WRITTEN TASK>
Could you reproduce the listing below, swapping each "Given" for "Prompt" and leaving everything else as it is?

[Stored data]
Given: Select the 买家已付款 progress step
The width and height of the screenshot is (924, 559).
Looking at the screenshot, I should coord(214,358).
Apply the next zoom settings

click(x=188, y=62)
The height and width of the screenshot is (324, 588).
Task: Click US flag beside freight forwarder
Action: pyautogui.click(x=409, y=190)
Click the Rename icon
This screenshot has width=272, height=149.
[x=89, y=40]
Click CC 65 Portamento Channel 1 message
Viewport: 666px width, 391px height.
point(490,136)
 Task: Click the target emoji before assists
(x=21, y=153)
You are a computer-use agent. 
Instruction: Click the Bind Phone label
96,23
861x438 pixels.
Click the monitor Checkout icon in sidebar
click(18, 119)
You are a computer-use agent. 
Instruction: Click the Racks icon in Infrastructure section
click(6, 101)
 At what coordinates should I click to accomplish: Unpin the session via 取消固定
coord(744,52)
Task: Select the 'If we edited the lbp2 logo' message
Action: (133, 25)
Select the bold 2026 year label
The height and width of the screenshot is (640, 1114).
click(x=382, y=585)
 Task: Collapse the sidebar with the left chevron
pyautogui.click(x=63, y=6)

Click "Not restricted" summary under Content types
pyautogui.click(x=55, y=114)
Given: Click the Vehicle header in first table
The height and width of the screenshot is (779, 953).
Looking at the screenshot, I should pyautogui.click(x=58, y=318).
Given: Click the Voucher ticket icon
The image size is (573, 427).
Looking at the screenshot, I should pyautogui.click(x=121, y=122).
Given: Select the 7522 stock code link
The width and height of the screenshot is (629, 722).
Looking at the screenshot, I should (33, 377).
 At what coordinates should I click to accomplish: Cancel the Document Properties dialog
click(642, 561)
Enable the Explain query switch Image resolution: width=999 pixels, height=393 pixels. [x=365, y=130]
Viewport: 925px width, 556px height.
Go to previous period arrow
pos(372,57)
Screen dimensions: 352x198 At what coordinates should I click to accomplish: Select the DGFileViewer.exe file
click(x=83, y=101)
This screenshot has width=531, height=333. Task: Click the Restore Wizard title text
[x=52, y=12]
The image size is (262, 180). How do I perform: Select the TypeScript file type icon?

TASK RESULT>
Prompt: Select the 买家已付款 progress step
The width and height of the screenshot is (924, 559).
Looking at the screenshot, I should coord(214,358).
Apply the next zoom settings

click(x=188, y=62)
The height and width of the screenshot is (324, 588).
Task: Click US flag beside freight forwarder
Action: pyautogui.click(x=409, y=190)
Click the Rename icon
This screenshot has width=272, height=149.
[x=89, y=40]
Click CC 65 Portamento Channel 1 message
Viewport: 666px width, 391px height.
point(490,136)
 Task: Click the target emoji before assists
(x=21, y=153)
You are a computer-use agent. 
Instruction: Click the Bind Phone label
96,23
861x438 pixels.
Click the monitor Checkout icon in sidebar
click(18, 119)
You are a computer-use agent. 
Instruction: Click the Racks icon in Infrastructure section
click(6, 101)
 At what coordinates should I click to accomplish: Unpin the session via 取消固定
coord(744,52)
Task: Select the 'If we edited the lbp2 logo' message
Action: (133, 25)
Select the bold 2026 year label
The height and width of the screenshot is (640, 1114).
click(x=382, y=585)
 Task: Collapse the sidebar with the left chevron
pyautogui.click(x=63, y=6)

Click "Not restricted" summary under Content types
pyautogui.click(x=55, y=114)
Prompt: Click the Vehicle header in first table
The height and width of the screenshot is (779, 953).
Looking at the screenshot, I should pyautogui.click(x=58, y=318).
Prompt: Click the Voucher ticket icon
The image size is (573, 427).
Looking at the screenshot, I should pyautogui.click(x=121, y=122).
Prompt: Select the 7522 stock code link
The width and height of the screenshot is (629, 722).
Looking at the screenshot, I should (33, 377).
 At what coordinates should I click to accomplish: Cancel the Document Properties dialog
click(642, 561)
Enable the Explain query switch Image resolution: width=999 pixels, height=393 pixels. [x=365, y=130]
Viewport: 925px width, 556px height.
Go to previous period arrow
pos(372,57)
Screen dimensions: 352x198 At what coordinates should I click to accomplish: Select the DGFileViewer.exe file
click(x=83, y=101)
This screenshot has width=531, height=333. Task: Click the Restore Wizard title text
[x=52, y=12]
The image size is (262, 180). How do I perform: Select the TypeScript file type icon?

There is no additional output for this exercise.